I was very happily married in a very unhappy, abusive marriage. I am the Queen of the Make-Do’s. I was naive, and raised to ignore crazy, but when I have the epiphany, I am a most unwilling accomplice. I make a lousy co dependent.

Hmmm....back to the baton. That year, now alone, I formed a community choir out of a church choir, and the next year I added an orchestra. I also went to the head of the conducting program at the local University, who knew me from my husband’s studies, and he was going to let me test into the program if I passed the music theory test.

Two “whoo hoo” mystical things happened in those two ventures. When I touched the knob and handle on the door of the music building for my interview, this incredible whoooosh physically went through my body.
Similarly, when I lifted my baton in front of the orchestra for the first time, I felt the most incredible peace and unity within my body; like I was fulfilling my destiny.

When crazy happened in my life, husband leaving,myself taking a job where crazy was the daily flavor, dealing with my older adopted emotionally damaged childrens’ issues,  the grief of two birth kids who lost their dad almost overnight, and the fallout from reporting the sexual advances of a co worker, I knew enough to go find a counselor and talk once a week. She actually used to fall asleep in our one o’clock appointments but because I just needed to hear myself talk, not do all that reflective stuff, it was OK. And somehow she always had a good question and I also knew she cared about me.

The few questions would help me turn corners in my soliloquy. Now I’m going to share this, but know that every person I’ve ever shared it with has gasped because they think it was completely inappropriate.

She asked me about being sexually abused for many years by a young boy in my family.  “Why didn’t you say ‘No!’? Some little girls say ‘No!’ "

And that was the question I needed to answer, and the skill I needed to learn. I spent the next two decades of my life observing myself not set limits until things were way out of hand, and not say ‘No”. When I did start to set limits and say ‘No!”, guess what happened?

Things got very very bad. Go ahead. Tell a dependency based person who is using you ‘No!”. You see what they do. They get pissed, that’s what they do. And they yell, and then they tell lies about you to others and wow! I realized, I was a peacekeeper with very little sense of self. Anybody could own me, and I would take the fall rather than  endure kerfuffle.

Well, I started saying  “Hell No!” I count for something. I am worth something. I am nobody’s slave. Then I had to find people who are love based. They do interdependent relationships.

Tough tough learning curve. And all the while, the baton lay on my dressing table.
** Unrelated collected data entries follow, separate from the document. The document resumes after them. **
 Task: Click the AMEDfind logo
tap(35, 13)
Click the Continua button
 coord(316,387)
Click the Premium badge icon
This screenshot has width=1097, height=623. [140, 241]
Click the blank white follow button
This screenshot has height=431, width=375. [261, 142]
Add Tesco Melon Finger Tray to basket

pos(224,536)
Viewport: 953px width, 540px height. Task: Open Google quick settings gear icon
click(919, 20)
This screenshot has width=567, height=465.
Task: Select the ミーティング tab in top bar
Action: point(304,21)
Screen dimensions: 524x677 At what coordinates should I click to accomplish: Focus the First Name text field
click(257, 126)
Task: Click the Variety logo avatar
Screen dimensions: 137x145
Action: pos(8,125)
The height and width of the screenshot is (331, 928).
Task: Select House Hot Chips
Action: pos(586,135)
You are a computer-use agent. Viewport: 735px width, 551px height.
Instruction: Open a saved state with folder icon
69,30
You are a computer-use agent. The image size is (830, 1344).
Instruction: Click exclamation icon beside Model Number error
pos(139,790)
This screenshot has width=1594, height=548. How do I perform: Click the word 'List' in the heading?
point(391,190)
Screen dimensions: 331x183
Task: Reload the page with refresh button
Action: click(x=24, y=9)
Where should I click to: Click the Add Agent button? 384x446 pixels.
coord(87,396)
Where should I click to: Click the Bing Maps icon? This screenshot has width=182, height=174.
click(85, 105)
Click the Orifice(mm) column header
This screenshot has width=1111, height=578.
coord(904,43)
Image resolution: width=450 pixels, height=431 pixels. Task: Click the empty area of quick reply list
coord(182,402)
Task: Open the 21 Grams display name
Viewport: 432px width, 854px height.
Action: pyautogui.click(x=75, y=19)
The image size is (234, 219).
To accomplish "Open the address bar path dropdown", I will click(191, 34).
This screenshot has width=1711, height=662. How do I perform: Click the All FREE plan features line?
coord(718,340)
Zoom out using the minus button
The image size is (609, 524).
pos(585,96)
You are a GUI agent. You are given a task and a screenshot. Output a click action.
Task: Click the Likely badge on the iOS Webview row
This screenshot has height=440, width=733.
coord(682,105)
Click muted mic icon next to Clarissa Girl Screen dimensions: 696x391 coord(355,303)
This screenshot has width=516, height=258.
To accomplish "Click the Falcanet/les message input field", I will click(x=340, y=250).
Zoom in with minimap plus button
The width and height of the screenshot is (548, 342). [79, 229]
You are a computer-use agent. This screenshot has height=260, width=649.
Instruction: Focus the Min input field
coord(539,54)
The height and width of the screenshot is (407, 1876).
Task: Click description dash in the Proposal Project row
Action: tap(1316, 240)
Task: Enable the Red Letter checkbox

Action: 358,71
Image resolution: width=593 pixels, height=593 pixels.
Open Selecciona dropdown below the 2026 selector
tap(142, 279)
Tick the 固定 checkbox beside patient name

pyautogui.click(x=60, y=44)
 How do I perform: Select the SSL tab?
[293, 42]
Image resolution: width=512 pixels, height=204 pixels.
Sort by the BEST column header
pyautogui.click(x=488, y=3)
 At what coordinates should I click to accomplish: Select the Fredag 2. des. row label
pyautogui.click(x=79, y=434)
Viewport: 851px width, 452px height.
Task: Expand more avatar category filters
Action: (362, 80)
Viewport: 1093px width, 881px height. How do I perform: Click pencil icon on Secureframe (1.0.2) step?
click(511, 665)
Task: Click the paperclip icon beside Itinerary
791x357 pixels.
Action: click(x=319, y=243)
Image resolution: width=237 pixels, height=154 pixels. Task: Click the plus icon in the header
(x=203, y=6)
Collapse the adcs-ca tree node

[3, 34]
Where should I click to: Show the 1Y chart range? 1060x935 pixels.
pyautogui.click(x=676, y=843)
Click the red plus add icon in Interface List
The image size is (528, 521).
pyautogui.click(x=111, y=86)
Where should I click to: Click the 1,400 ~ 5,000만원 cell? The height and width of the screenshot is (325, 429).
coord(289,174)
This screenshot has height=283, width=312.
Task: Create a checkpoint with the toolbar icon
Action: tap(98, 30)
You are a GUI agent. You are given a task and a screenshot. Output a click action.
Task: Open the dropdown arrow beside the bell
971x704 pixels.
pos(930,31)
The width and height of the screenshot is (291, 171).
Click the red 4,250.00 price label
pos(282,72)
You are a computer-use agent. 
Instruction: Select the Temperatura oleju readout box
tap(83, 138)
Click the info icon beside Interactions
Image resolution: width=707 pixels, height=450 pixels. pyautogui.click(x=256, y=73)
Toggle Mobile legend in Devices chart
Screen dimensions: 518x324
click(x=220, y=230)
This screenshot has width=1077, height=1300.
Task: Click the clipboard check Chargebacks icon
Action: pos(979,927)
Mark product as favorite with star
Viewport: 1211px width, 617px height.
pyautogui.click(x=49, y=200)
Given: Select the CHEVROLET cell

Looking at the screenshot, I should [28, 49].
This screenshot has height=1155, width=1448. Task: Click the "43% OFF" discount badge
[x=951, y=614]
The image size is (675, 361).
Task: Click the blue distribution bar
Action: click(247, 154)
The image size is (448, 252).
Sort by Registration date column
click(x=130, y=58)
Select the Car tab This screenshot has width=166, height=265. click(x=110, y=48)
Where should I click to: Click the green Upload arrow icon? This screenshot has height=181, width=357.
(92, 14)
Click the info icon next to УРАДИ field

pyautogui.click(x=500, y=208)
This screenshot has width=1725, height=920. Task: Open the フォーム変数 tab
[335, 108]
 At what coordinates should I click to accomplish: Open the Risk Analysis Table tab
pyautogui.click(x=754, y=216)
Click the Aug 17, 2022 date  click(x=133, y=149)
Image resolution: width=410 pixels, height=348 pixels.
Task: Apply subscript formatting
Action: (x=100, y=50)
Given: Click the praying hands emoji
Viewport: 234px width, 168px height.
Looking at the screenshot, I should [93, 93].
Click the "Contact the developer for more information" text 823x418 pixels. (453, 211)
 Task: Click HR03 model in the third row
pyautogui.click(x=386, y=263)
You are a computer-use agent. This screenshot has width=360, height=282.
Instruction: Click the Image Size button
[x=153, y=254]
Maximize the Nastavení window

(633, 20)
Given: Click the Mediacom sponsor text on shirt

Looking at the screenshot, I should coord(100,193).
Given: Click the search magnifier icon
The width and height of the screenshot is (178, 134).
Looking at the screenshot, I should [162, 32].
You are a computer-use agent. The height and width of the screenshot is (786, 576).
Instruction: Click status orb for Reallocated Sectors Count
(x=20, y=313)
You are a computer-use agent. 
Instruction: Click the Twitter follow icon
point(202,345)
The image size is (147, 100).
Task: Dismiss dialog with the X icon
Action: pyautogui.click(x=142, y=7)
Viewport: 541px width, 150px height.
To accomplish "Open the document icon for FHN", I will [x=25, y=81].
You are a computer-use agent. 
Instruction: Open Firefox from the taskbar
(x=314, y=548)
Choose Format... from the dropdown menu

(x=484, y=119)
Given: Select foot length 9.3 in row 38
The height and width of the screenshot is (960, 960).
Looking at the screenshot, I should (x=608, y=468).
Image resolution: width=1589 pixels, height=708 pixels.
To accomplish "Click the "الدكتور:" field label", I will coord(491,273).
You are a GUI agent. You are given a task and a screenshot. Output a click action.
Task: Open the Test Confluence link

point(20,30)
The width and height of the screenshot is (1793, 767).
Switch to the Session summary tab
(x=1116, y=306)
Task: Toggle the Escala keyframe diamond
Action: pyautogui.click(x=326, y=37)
This past Spring I was given a gift of a weekend with college chums. They knew away from my family. They knew me as strong and dynamic, a person of radical zest. They reminded me who I am. Who I was. Who I was meant to be and had been on my way to becoming.

When I got home to the Island, I had the opportunity to sing a solo and I belted it out like my whole being was saying, ‘Yes!”. Eventually that solo led to someone turning to me and saying, ‘Hey, you could conduct’.

Two weeks later, I sat on the just right height stool and raised the baton for the downbeat for the little orchestra in front of me.  I smile, now, thinking of that moment.

How did I find myself? I stayed single for one thing. Nineteen years of celibacy. I learned to not get lost in other people by  being alone with me. I learned to enjoy my own company.

Then I surrendered myself to my God and my faith and said, “yes” to experiences that would grow and mature that faith.

Lastly, I allowed myself to be involved in the intimate stories of other people. What my counselor said, the other thing she said, was true. There are people who hold rocks in their pockets and people who hold flowers in their hands. I learned to tell the difference between the two and not serve others’ unhealthy issues.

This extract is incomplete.